SELECTED EXTRACT section start

This workflow enables reproducible local experimentation and model fine-tuning 🧪.

📊 Training Monitoring and Visualization

TensorBoard is used to monitor training metrics in real time, enabling continuous inspection of the optimization process. This includes tracking the training loss, observing convergence behavior, and identifying potential instabilities during fine-tuning.

📈 Example TensorBoard Visualization

Below is an example of the training loss curve visualized using TensorBoard during the fine-tuning process:

TensorBoard Training Example

Figure 1: Training loss monitored via TensorBoard during fine-tuning of the Gemma-2B model.

🧩 Training Metrics and Evaluation

During fine-tuning, both training loss and evaluation loss were monitored to assess convergence, generalization, and training stability.

  • Training loss decreased smoothly from ~3.36 to ~0.55, indicating effective domain adaptation from the pre-trained checkpoint.
  • Evaluation loss closely tracked the training loss, stabilizing in the range of 0.60–0.70, with no upward trend observed.
  • The small gap between training and evaluation loss suggests good generalization and no evidence of overfitting.

📉 Loss Overview

Metric Value (approx.)
Final train loss ~0.55
Final eval loss ~0.60–0.70

🔢 Perplexity (Derived Metric)

For autoregressive language models, perplexity is a more meaningful indicator of performance than traditional accuracy metrics. Perplexity is computed as the exponential of the cross-entropy loss:

$$Perplexity = \exp(\text{loss})$$

Based on the observed evaluation loss:

  • Eval loss ≈ 0.60 → Perplexity ≈ 1.82
  • Eval loss ≈ 0.70 → Perplexity ≈ 2.01

These values indicate that the model is highly confident in predicting the next token within the target domain, which is expected for a well-converged, domain-specific fine-tuning setup.

📊 Monitoring and Reproducibility

All metrics were logged using TensorBoard, allowing real-time inspection of training dynamics. Additionally, raw metric values were exported as CSV files for reproducibility and offline analysis:

This setup enables transparent evaluation and facilitates comparison across future experiments.

While quantitative metrics indicate strong convergence, qualitative evaluation remains essential for assessing safety, empathy, and clinical appropriateness of generated responses.

🧬 Model Release Pipeline

This project produces multiple model artifacts corresponding to different stages of the fine-tuning and deployment pipeline. Each repository serves a specific purpose and targets a distinct use case.

SELECTED EXTRACT section end

TASK TO COMPLETE: Copy the fine-tuning write-up again from "TensorBoard Training Example" down to "the pre-trained checkpoint.", changing "monitored" to "tracked" each time it appears.

ENTRIES SHOWN section start

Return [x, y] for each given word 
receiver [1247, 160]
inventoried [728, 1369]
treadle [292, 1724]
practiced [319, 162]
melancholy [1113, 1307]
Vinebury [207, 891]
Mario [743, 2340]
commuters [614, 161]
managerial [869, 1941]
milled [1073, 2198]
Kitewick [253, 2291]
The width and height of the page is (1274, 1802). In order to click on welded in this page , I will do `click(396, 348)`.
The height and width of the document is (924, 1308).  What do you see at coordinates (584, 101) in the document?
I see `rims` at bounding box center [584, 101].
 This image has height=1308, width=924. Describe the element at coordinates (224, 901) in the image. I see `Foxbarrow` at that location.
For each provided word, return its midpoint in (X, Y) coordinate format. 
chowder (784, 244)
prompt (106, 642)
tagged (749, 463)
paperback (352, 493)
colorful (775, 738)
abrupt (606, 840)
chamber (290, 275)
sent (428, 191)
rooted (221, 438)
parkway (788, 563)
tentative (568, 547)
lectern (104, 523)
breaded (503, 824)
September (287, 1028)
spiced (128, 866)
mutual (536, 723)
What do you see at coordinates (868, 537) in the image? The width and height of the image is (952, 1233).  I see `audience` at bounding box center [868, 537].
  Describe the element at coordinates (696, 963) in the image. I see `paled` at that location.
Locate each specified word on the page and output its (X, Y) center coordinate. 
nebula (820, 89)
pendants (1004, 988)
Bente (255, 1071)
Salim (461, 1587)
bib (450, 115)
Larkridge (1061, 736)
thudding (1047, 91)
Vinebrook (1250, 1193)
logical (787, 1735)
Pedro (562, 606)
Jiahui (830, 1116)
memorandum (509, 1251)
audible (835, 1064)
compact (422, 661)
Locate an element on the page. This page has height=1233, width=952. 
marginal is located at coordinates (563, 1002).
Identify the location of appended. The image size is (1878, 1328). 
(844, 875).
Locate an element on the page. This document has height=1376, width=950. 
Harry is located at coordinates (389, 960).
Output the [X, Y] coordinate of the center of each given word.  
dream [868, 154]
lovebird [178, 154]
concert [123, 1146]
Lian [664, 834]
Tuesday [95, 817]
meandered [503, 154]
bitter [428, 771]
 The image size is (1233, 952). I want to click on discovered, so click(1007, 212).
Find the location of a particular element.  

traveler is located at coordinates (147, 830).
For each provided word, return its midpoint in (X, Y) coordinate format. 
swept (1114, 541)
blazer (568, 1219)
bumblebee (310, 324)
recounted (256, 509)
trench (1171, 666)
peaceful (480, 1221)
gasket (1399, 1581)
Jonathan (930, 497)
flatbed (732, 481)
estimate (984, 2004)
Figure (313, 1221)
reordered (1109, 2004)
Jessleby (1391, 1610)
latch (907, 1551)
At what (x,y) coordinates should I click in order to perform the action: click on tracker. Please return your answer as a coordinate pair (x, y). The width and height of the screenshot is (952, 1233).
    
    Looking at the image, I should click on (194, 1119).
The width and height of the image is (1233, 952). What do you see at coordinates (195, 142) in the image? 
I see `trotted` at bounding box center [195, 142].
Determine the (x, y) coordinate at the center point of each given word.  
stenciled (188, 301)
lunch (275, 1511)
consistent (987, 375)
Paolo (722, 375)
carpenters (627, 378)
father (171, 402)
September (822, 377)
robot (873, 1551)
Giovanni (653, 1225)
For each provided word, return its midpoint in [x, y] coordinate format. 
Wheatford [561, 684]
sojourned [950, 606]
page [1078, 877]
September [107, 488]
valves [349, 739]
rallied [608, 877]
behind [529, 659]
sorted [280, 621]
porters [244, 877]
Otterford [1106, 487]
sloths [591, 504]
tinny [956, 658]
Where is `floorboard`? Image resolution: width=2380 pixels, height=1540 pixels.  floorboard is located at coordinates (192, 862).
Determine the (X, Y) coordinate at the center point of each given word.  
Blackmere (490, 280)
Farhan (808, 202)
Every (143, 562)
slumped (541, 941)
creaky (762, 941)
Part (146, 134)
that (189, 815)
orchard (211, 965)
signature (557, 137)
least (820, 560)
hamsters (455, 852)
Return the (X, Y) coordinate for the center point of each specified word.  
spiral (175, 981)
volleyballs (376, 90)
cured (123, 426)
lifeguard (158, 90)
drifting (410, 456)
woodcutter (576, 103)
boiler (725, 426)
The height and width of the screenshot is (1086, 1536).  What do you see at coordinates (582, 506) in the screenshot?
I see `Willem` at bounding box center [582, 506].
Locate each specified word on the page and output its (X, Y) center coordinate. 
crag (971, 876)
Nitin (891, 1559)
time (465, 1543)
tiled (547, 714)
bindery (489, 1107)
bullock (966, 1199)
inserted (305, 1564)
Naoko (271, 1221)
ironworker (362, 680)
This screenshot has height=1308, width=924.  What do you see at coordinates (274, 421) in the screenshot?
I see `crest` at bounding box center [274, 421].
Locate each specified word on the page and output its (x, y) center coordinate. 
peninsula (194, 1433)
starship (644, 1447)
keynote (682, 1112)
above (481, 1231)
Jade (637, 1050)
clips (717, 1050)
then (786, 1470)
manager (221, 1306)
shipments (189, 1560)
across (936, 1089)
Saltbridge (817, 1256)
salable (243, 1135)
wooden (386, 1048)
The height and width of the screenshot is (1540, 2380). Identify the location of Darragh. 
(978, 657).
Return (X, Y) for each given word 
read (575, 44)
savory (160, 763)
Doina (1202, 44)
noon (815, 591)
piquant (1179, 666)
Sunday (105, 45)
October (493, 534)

ENTRIES SHOWN section end

SOLUTION:
TensorBoard Training Example

Figure 1: Training loss tracked via TensorBoard during fine-tuning of the Gemma-2B model.

🧩 Training Metrics and Evaluation

During fine-tuning, both training loss and evaluation loss were tracked to assess convergence, generalization, and training stability.

  • Training loss decreased smoothly from ~3.36 to ~0.55, indicating effective domain adaptation from the pre-trained checkpoint.